From: Roberto E. Vargas Caballero <k0ga_AT_shike2.com>
Date: Tue, 1 Oct 2013 22:33:40 +0200

> I applied the patch to tip ( eeae9b0 ) but compilation fails due to
> a redefinition of a the tsetchar function:

Sorry, I don't know why my gcc version doesn't give me the error (some
type of overloading????). This version uses a different name for this
new function.

-- >8 --

Subject: [PATCH] Add support for multiple charset definitions

vt100 has support for two defined charset, G0 and G1. Each charset
can be defined, but in each moment is selected only one of both
charset.

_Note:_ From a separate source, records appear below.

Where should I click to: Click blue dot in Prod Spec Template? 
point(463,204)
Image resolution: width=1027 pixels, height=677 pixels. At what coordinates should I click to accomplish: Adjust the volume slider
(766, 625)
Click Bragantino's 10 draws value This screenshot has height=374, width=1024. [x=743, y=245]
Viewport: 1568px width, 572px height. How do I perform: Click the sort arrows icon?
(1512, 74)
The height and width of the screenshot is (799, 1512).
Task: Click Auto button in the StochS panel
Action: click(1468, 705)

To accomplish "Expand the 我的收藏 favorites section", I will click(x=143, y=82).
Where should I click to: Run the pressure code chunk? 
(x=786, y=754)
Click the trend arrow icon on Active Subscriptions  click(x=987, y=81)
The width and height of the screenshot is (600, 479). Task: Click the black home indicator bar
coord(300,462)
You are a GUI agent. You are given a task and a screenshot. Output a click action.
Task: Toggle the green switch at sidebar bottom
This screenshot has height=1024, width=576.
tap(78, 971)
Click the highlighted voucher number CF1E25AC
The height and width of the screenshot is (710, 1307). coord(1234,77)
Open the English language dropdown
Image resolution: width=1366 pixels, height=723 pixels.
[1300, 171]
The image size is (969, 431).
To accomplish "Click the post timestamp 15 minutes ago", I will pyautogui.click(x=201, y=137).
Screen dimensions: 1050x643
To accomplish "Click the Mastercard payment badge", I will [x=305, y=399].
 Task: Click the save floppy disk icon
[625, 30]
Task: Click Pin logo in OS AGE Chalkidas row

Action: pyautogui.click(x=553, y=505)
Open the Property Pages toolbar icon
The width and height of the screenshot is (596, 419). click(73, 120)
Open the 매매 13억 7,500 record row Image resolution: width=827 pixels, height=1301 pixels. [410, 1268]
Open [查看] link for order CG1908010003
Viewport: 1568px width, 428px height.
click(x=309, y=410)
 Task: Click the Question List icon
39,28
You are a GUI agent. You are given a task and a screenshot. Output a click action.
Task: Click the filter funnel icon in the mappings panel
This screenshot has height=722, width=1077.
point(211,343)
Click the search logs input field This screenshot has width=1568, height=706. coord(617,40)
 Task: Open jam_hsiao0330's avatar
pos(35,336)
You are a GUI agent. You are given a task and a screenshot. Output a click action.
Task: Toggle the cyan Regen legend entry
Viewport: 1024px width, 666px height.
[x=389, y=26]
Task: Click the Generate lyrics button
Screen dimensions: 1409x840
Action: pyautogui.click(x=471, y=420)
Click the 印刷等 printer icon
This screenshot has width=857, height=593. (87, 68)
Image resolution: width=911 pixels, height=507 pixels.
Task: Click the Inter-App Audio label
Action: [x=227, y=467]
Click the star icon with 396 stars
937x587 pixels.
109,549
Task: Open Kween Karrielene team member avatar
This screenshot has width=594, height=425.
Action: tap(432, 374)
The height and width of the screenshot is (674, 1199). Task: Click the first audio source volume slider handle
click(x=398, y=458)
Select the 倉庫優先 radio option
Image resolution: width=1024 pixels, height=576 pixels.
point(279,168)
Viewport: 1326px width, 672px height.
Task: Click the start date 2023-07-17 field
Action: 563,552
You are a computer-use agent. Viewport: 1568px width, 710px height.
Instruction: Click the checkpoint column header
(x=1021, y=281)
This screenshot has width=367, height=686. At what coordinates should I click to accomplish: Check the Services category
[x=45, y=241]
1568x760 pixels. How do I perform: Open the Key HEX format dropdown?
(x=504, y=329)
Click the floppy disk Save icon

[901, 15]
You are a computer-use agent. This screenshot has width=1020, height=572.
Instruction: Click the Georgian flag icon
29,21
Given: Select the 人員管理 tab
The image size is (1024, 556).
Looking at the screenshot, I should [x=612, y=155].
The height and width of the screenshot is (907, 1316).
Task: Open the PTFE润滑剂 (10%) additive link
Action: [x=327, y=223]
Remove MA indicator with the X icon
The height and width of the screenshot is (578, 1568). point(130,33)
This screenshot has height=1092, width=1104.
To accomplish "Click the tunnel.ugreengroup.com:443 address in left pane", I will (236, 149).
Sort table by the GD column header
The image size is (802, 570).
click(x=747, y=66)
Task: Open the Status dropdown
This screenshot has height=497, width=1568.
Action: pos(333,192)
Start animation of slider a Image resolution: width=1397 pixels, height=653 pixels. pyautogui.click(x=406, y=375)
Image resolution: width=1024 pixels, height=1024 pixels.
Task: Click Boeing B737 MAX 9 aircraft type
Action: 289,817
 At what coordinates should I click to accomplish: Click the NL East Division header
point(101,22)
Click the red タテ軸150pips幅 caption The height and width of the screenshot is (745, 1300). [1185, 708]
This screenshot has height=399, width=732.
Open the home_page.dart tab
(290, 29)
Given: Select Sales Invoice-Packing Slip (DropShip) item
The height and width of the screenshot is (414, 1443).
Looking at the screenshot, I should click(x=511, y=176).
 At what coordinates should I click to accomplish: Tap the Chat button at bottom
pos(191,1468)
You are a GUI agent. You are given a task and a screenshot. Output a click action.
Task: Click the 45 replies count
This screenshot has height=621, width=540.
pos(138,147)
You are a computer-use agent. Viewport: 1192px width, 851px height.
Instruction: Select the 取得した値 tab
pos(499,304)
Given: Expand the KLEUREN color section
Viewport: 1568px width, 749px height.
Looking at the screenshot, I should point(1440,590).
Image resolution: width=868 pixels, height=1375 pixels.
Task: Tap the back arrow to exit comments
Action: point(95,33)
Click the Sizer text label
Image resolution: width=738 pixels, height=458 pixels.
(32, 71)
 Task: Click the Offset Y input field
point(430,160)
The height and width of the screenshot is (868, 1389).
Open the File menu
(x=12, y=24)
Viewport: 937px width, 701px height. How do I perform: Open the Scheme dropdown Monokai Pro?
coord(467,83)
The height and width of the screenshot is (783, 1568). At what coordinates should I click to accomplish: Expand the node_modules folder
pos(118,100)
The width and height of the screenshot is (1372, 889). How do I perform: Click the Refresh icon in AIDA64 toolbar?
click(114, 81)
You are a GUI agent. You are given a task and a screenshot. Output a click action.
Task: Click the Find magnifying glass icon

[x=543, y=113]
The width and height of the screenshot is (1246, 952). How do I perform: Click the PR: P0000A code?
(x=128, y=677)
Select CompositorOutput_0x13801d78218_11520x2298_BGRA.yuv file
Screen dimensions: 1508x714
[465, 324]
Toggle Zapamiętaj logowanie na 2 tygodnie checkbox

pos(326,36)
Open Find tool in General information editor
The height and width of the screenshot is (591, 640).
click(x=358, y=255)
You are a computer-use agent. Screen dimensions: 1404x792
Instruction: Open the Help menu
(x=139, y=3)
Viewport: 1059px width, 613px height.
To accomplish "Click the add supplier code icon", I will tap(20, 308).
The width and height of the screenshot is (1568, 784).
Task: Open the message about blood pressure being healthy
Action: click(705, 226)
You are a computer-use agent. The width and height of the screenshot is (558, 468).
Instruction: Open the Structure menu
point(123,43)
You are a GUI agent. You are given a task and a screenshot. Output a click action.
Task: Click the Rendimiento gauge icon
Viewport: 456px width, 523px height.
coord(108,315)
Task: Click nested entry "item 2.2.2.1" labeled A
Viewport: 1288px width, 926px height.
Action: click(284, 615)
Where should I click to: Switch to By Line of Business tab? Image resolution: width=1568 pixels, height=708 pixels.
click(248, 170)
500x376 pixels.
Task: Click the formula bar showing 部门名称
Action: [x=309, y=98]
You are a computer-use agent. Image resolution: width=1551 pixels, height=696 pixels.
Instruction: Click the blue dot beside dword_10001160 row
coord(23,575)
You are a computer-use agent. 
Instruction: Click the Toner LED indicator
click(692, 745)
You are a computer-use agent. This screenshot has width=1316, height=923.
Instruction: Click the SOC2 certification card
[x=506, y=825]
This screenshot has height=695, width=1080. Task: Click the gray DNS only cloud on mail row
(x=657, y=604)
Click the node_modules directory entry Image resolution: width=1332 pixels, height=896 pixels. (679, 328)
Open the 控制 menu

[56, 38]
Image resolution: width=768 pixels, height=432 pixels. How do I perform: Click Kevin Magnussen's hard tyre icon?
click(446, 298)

This is usually used selecting a national charset in G0
and graphic charset in G1, so you can switch between graphic
charset and text charset without losing the national charset
already defined.

st hasn't support for national charsets, because it is an utf8
based terminal emulator, but it has support for graphic
charset because it is heavily used, but it only supports G0,
without understanding G1 selection sequences, which causes some
programs in some moments can print some garbage in the screen.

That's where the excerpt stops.